What you will do »
1. According to the passage on jaundice, why can untreated hyperbilirubinemia lead to complications, especially in infants? Answer in one to three sentences.
2. From the passage on jaundice, extract the part starting with "If left untreated" and going on through "fruits and plants.".

Provided text: Begin

If left untreated for long, Hyperbilirubinemia can give rise to several complications, especially in infants. This happens primarily owing to the increase in the toxicity levels in the brain which, in turn, leads to a condition called kernicterus. Kernicterus is characterized by the occurrence of seizures and can result in complications such as Cerebral palsy, Hearing loss, Vision problems, Teeth problems, Intellectual disabilities, irreversible brain damage, and even death.

However, it needs to be mentioned that the chances of getting misdiagnosed are quite common when it comes to jaundice. At times, the skin can turn yellow when there’s an oversupply of beta-carotene – a type of anti-oxidant found mainly in fruits and plants.

Causes

Jaundice can happen as a result of various disease processes and therefore classified into three primary categories.

Pre-hepatic jaundice

Pre-hepatic jaundice is due to a rapid increase in the rate of hemolysis – breakdown/destruction of RBCs.  This inhibits the liver from efficiently excreting high levels of bilirubin from the blood.

Provided text: End
Data extract: Begin

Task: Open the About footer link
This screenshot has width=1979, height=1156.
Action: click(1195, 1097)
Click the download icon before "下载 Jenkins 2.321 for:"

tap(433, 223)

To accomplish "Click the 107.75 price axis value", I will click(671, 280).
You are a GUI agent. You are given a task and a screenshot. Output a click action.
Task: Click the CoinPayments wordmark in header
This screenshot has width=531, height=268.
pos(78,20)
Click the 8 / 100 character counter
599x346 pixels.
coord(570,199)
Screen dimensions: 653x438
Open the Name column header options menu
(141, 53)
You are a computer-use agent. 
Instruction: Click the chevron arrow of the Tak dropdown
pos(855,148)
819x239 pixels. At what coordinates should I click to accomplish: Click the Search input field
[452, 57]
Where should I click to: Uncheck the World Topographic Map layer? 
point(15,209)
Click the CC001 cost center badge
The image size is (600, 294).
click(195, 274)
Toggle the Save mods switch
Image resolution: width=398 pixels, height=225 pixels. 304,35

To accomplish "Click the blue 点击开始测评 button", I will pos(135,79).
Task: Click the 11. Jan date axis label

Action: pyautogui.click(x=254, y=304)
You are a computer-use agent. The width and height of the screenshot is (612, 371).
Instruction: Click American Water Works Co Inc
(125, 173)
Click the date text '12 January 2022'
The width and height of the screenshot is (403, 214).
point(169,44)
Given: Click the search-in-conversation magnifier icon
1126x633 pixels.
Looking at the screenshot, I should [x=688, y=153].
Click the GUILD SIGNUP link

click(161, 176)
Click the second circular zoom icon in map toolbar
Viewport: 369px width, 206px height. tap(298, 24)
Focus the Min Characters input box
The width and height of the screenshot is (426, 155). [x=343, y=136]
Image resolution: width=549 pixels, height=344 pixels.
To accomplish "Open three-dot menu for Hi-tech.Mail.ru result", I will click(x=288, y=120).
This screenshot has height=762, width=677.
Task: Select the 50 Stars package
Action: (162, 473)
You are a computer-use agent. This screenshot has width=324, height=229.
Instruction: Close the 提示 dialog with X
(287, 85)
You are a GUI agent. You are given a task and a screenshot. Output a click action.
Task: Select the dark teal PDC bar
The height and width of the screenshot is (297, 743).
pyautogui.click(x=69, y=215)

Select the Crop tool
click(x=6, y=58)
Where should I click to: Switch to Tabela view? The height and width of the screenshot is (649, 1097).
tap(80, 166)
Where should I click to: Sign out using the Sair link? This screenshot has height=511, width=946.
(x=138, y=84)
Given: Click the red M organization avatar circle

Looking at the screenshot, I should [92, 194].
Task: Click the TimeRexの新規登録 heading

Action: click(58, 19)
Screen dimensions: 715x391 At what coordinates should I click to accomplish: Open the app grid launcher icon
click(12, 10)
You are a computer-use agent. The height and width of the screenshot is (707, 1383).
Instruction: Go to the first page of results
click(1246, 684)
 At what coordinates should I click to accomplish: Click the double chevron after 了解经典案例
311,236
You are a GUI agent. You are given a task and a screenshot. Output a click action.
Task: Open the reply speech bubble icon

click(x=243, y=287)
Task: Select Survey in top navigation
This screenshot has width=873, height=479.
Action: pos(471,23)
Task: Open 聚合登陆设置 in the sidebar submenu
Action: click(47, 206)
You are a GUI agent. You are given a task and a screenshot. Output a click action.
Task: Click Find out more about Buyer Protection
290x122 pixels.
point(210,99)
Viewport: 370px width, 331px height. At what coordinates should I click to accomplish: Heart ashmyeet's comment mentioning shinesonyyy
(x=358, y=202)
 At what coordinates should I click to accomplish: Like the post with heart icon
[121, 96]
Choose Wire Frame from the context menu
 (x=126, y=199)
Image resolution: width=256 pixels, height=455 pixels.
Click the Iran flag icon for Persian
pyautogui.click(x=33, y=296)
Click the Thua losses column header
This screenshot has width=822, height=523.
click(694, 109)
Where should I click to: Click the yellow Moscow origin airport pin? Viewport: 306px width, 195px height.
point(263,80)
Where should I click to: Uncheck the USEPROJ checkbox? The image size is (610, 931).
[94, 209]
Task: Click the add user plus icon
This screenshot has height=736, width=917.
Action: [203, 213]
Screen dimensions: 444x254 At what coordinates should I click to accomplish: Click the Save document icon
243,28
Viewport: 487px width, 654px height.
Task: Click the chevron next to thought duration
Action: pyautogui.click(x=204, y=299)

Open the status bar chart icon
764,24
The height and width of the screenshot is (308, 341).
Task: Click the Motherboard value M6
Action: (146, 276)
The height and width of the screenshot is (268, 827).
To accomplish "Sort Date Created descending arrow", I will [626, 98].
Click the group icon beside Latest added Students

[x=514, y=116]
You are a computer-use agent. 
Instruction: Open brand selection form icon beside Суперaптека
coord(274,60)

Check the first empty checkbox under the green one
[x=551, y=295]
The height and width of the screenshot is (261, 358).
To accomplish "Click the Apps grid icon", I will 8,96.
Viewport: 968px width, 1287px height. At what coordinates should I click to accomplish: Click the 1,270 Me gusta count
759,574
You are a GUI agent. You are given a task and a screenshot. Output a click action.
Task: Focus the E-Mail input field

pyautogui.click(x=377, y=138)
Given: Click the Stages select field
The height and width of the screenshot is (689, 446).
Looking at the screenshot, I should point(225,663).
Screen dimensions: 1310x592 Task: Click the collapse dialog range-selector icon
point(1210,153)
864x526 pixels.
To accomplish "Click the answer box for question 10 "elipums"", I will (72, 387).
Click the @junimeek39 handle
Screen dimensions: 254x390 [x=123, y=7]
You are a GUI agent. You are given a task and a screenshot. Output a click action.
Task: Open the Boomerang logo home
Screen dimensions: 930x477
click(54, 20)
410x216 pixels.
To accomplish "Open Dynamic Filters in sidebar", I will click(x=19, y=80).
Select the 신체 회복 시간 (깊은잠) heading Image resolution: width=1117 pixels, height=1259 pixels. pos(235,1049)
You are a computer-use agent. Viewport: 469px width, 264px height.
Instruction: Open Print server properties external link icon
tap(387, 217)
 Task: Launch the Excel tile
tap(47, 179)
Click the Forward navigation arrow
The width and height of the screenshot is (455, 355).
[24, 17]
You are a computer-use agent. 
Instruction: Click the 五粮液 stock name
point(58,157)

Data extract: End

Solutions to each task »
1. Untreated hyperbilirubinemia raises toxicity levels in the brain. This leads to a condition called kernicterus, which is marked by seizures and can result in complications such as cerebral palsy, hearing loss, irreversible brain damage, and even death.

2.
If left untreated for long, Hyperbilirubinemia can give rise to several complications, especially in infants. This happens primarily owing to the increase in the toxicity levels in the brain which, in turn, leads to a condition called kernicterus. Kernicterus is characterized by the occurrence of seizures and can result in complications such as Cerebral palsy, Hearing loss, Vision problems, Teeth problems, Intellectual disabilities, irreversible brain damage, and even death.

However, it needs to be mentioned that the chances of getting misdiagnosed are quite common when it comes to jaundice. At times, the skin can turn yellow when there’s an oversupply of beta-carotene – a type of anti-oxidant found mainly in fruits and plants.